Your looking really good :thumb:  Your face looks completely different too... Definitely suit Blonde better


----------



## Grace45 (Jun 12, 2015)

This week just seems to be low after low. I am constantly second guessing my every move, I am tired but I cant sleep. I am NEVER truly hungry! I've well and truly lost a happy balance and although I can physically see changes I think the scales are playing with my head and I feel like I am starting to loose mass. To be honest I am really unsure what to do. I have about 3 weeks until I start with my coach, 2 of which I will be abroad. I am thinking I may start reversing as of today.

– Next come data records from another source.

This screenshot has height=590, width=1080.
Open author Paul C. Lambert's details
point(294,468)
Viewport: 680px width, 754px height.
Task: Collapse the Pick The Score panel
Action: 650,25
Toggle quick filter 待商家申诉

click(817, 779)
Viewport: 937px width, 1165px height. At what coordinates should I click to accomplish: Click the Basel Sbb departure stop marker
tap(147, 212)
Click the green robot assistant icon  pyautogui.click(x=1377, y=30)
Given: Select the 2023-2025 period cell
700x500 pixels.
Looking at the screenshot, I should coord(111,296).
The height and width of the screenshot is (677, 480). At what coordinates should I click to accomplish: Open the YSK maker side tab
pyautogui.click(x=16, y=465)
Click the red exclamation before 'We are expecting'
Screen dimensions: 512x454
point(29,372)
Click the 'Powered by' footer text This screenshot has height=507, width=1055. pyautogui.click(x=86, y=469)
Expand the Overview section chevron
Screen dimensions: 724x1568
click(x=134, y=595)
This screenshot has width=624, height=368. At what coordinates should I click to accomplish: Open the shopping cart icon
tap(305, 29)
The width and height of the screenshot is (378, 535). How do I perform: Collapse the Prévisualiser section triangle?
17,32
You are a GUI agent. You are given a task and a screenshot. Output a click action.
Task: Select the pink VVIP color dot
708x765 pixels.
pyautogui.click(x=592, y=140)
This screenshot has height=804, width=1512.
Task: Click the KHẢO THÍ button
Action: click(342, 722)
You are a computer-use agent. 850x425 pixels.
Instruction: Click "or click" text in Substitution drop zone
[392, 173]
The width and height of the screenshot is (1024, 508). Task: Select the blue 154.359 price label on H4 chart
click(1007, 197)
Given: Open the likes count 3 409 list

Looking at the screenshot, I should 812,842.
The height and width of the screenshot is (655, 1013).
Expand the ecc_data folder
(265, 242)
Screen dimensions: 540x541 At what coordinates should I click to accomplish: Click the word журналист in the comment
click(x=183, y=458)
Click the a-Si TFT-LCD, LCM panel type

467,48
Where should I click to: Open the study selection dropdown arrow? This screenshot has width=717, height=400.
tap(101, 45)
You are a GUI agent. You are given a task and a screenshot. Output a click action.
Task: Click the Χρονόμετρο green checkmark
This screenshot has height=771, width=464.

I do not want to undo my hard work and cause damage that I will only have to rectify! I generally just feel really quite crap, low & flat! Any suggestions to pull me out of this would be great! I know I have made a lot of progress in the last few months but I have come to a complete standstill and It is starting to over take my tiny little mind!


----------



## A1243R (Nov 2, 2014)

Grace45 said:


> This week just seems to be low after low. I am constantly second guessing my every move, I am tired but I cant sleep. I am NEVER truly hungry! I've well and truly lost a happy balance and although I can physically see changes I think the scales are playing with my head and I feel like I am starting to loose mass. To be honest I am really unsure what to do. I have about 3 weeks until I start with my coach, 2 of which I will be abroad. I am thinking I may start reversing as of today. I do not want to undo my hard work and cause damage that I will only have to rectify! I generally just feel really quite crap, low & flat! Any suggestions to pull me out of this would be great! I know I have made a lot of progress in the last few months but I have come to a complete standstill and It is starting to over take my tiny little mind!
> 
> View attachment 113646


Grace you look great  :thumb: Maybe have a little re feed today and have one last push until you go on holiday? Then relax on holiday and rejuvenate ready to start with the coach!


----------



## FuqOutDaWhey (Apr 29, 2015)

> Grace you look great
> 
> 
> 
> ...


x2


----------



## Grace45 (Jun 12, 2015)

A1243R said:


> Grace you look great  :thumb: Maybe have a little re feed today and have one last push until you go on holiday? Then relax on holiday and rejuvenate ready to start with the coach!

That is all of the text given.